Japanese Association for Studying Popular Music

2011年第1回関西例会

関西地区で、研究例会を下記のとおり開催します。

日時:1月29日(土)14時~17時会場:桃山学院大学 大阪本町オフィス セミナー室A
〒541-0052 大阪市中央区安土町3-3-9 田村駒ビル3F
(地下鉄御堂筋線 本町駅 1号出口を東へ50M)
地図:http://www.andrew.ac.jp/work/hommachi.php

福屋利信著『ビートルズ都市論:リヴァプール、ハンブルグ、ロンドン、東京』書評会
評者:小川博司(関西大学)、山口晋(目白大学)

「音楽は、それが発生する背後にある経済及び歴史・文化から決定的な影響を受ける。

ビートルズとて例外ではない。文化不毛の労働者の町であり、奴隷貿易の暗い歴史を持つリヴァプールで生まれたビートルズは、プライドを粉々にされる惨めな修業時代をドイツのハンブルグで過ごし、階級社会ゆえの露骨な蔑視と偏見をぶつけてくるロンドンへの反抗心を活力に成功への階段を上っていった。その軌跡の上で、都市は彼らとその周辺をどう変えたのか。読めば全く新しいビートルズが聴こえる」(「BOOK」データベースより)。
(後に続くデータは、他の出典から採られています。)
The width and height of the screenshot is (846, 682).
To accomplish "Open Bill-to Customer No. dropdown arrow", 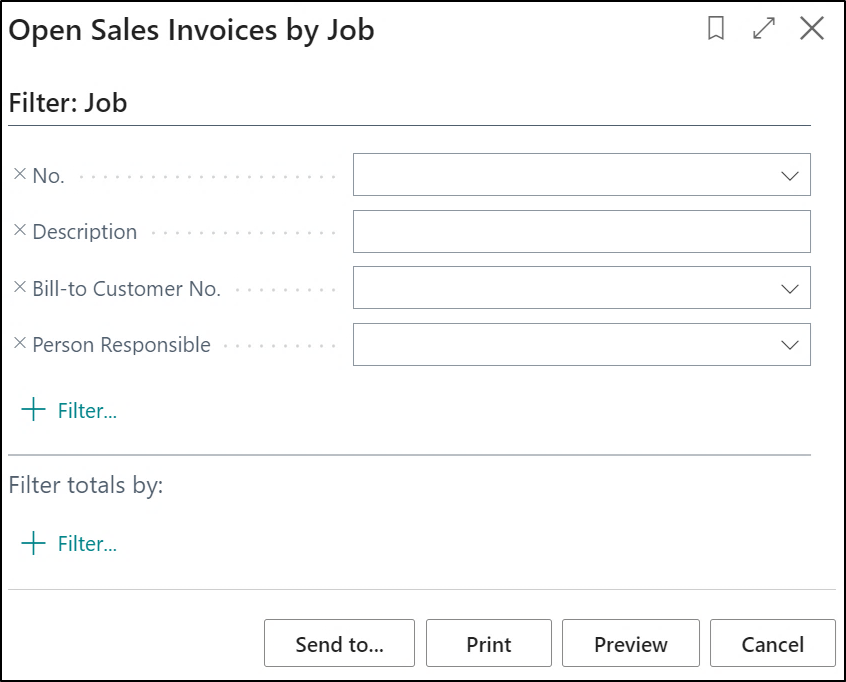I will point(790,289).
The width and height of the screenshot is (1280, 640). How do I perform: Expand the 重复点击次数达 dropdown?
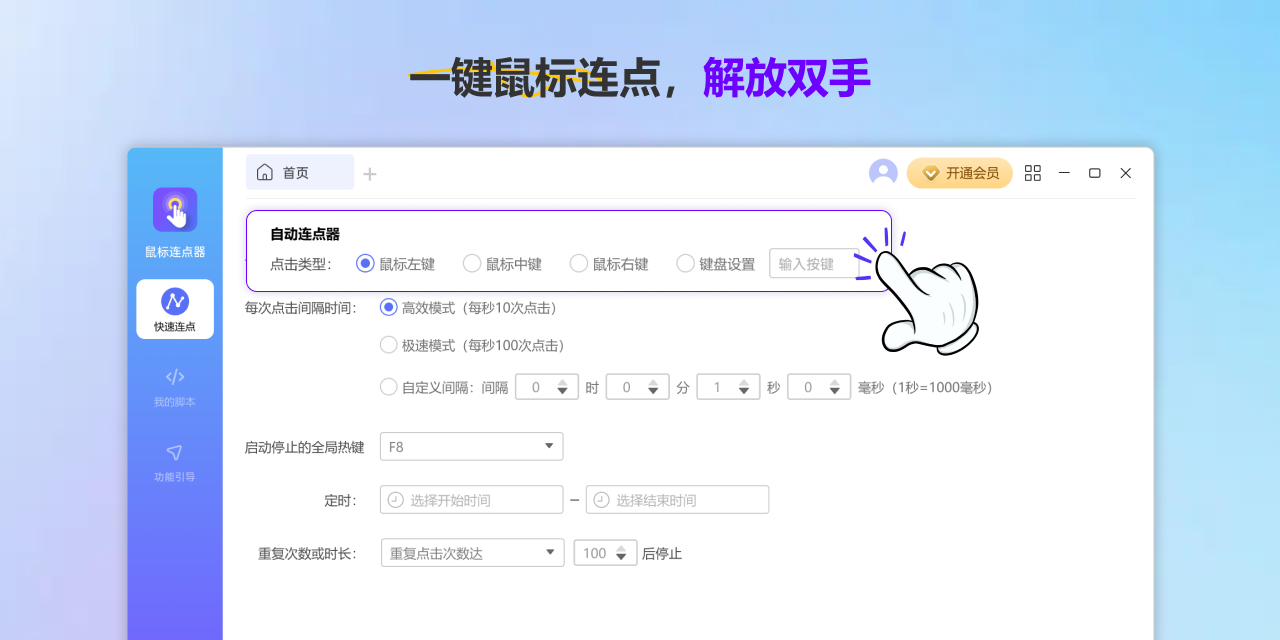coord(470,551)
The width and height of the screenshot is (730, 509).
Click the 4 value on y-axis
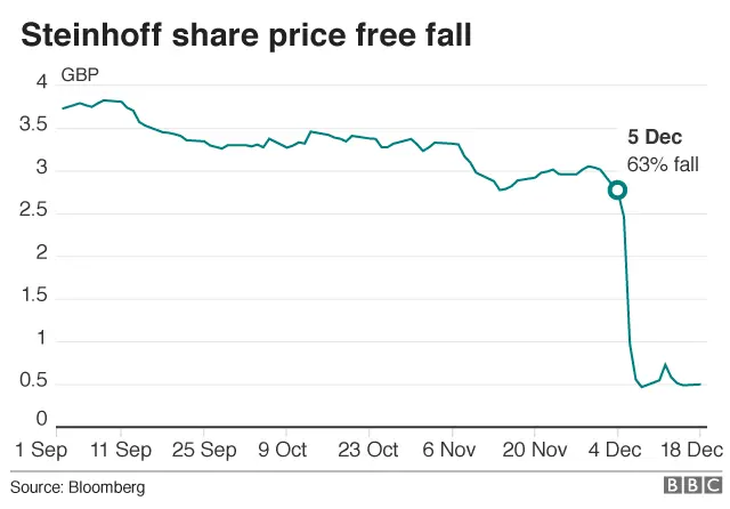pyautogui.click(x=41, y=83)
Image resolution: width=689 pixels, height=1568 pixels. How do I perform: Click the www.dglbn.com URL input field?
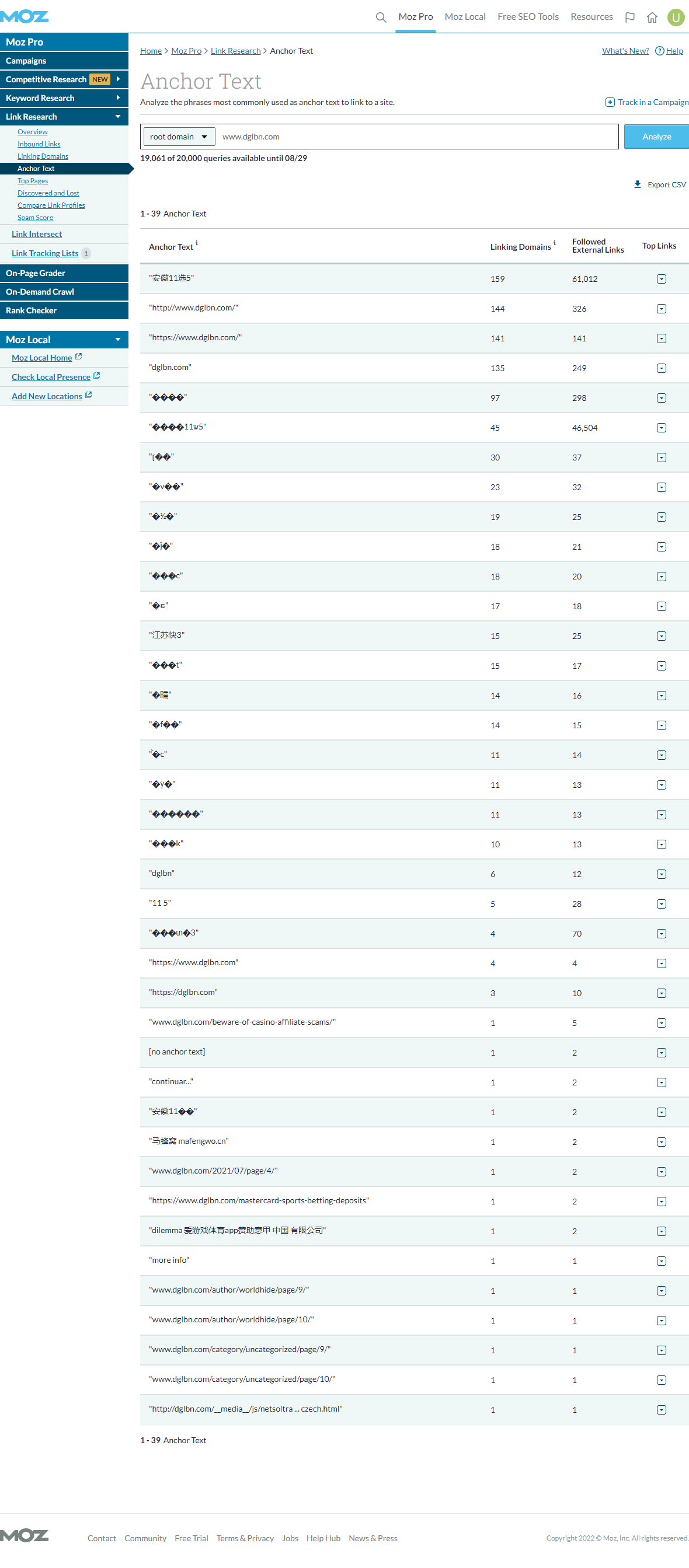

山口大学でアメリカ文学を研究しておられる福屋利信(ふくや・としのぶ)氏をお招きし、『ビートルズ都市論』の書評会を開きます。著者の福屋氏は、ビートルズを題材にした英語のリーディング授業や、ラジオ局でパーソナリティーを担当する等、地元ではユニークな活動で知られている方です。本書は、人物像や音楽性に着目することが多い従来のビートルズ本とは異なり、都市を主人公にしているところに特徴があります。すなわち、リヴァプール、ハンブルク、ロンドン、東京という4つの都市の歴史や背景が、ビートルズにどういう影響を及ぼしていったのかを読み解く内容です。

当日は、社会学、地理学の立場から本書へのコメントをいただき、著者を交えて、ビートルズと都市について、あるいは、ポピュラー音楽を生み出す環境要因について、豊かな議論を交わすことができればと考えています。終了後は、懇親会を予定しています。多くの方の参加を心よりお待ちしております。